The bank, in turn, collects a fee for every purchase of invoices sold. There are no annual or renewal fees. The bank also keeps a loan allowance for reserve accounts. On a monthly basis, the bank evaluates the outstanding accounts and the customer gets the excess back.

First National's business manager tool is just one method of short-term financing that financial institutions offer.

Short-term financing is becoming increasingly popular for small businesses that are just starting out and/or experiencing rapid growth. Generally, the loan or line or credit is for up to one year, "but we tailor the term of the loan for each customer," said Jay Page, vice president of First National's corporate lending division.

The interim funding arrangement means businesses can increase their sales and maintain a steady source of capital while they secure more permanent financing.

Borrowers interested in short-term financing will need to provide their prior year's tax return, a current balance sheet, an income statement and an accounts receivable list prior to being approved.

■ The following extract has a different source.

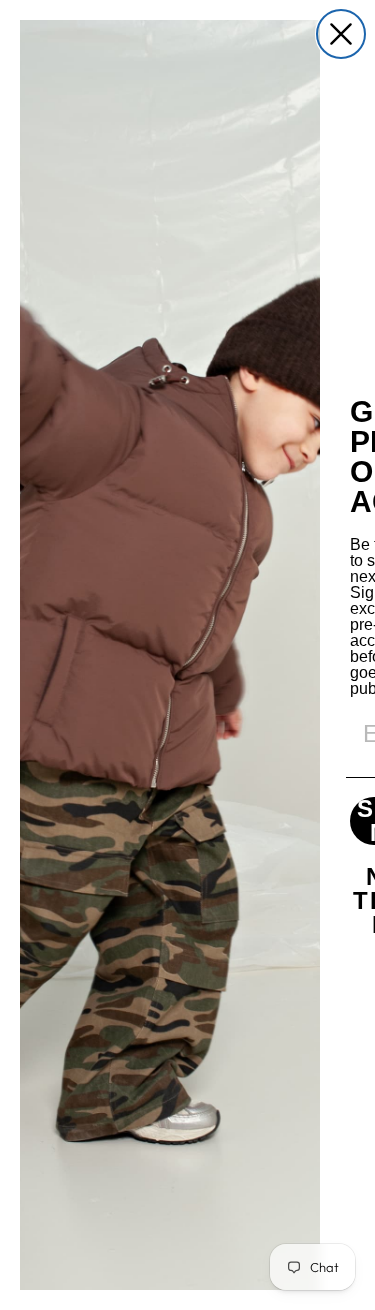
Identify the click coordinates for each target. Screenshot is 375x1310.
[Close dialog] (341, 34)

A bank will also evaluate what Page calls "the five Cs" of credit analysis to determine if a customer is a desirable borrower: Character (the general impression you make on the potential lender based on your educational background and experience in business and in your industry), capacity (how you intend to repay the loan), collateral (additional forms of security you can provide the lender, such as your home), conditions (the local economic climate) and capital (the money you have personally invested in the business).

But short-term financing isn't for everyone, Page cautioned.

"Business owners can get in trouble if they keep their receivables and don't pay their line of credit down," he said. With the business manager program, the bank pays the client up front.

"We get paid because the invoice comes to the lockbox," a cash flow improvement technique in which the payments made by customers are directed to a special post office box rather than to the company, Bourcier said. "If the customer keeps the money that's supposed to repay the loan, he's been paid twice. They're supposed to pay it from their receivables. When you do that, you're robbing Peter to pay Paul."